Basic ITIL Problem ManagementMost organizations start looking at formal Problem Management when there’s a highly visible problem that they just can’t seem to fix. Customers are frustrated and complaining. IT’s credibility is on the line.

Take advantage of these hot issues by implementing Basic ITIL Problem Management!

The Basic ITIL Problem Management Process

Problem Management has one single goal: identify and resolve the underlying issues that cause Incidents. Unlike Incident Management, Problem Management is a systematic, methodical process where time to resolution is much less important than identifying and resolving the root cause.

Problem Management process steps:

  1. Identify a potential Problem
  2. Raise a Problem Management case
  3. Categorize and prioritize
  4. Systematic investigation (Root Cause Analysis)
  5. Identify change(s) needed to resolve and work through Change Management
  6. Verify problem has been resolved
  7. Close out problem

Let’s take a look at each of these steps in more detail.

Identify a Potential Problem

In the early stages of implementing Problem Management, there’s usually no shortage of problems to be resolved. It’s usually the one that’s in front of you. But longer term, you’ll want to engage your customers and IT staff.

Some organizations follow up all Major Incidents with a Problem Management case. Incident reporting is also a great source of possible cases.

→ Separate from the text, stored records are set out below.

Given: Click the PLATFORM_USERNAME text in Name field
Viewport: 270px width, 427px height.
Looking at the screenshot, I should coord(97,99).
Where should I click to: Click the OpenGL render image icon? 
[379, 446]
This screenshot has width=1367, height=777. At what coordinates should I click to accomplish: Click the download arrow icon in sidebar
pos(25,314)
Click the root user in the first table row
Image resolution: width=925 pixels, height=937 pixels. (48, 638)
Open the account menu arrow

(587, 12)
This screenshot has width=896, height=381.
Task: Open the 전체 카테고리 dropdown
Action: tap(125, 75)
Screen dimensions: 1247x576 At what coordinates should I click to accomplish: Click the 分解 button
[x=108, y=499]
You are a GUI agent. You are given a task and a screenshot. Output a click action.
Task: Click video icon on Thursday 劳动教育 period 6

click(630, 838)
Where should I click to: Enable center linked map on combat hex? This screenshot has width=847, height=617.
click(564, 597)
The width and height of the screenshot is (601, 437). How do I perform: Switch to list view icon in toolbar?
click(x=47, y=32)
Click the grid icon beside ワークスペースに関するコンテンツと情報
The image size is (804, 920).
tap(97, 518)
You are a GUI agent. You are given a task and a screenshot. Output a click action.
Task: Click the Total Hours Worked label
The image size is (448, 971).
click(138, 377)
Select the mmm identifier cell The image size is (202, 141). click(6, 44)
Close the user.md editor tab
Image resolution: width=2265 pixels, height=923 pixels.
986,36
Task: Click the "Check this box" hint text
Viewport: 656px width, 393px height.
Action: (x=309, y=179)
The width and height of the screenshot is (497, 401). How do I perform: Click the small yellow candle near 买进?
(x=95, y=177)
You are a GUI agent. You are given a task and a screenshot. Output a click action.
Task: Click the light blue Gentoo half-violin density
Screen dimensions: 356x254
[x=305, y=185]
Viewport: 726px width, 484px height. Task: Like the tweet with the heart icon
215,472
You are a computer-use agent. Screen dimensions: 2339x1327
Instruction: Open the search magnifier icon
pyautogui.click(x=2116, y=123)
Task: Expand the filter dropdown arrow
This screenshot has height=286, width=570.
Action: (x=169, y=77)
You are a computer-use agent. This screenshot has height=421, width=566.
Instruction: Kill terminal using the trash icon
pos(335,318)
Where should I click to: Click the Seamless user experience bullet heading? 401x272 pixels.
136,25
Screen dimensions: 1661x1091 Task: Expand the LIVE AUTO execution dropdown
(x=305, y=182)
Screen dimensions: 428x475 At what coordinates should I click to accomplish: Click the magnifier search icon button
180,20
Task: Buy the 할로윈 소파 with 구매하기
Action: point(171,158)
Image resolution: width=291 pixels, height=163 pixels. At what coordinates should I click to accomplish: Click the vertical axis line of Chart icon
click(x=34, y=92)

Create a Problem Management Case

This is where you gather as much information about the problem as possible. You are essentially creating a proposal to allocate resources to the problem.

Include details like:

  • User contact information
  • Specifics about exactly what’s failing (applications, servers, networks, Pcs)
  • Number of users affected and business impact
  • Description of the Incident(s) – failure details, dates, times. Include links to all known related Incident records.
  • Details of troubleshooting steps taken and the results. Include any changes implemented.

Categorize and Prioritize

One of the key differences between Root Cause Analysis as a capability, and Problem Management as a process is the process of prioritizing which cases will be worked. Involve the business in the selection process. Don’t make assumptions.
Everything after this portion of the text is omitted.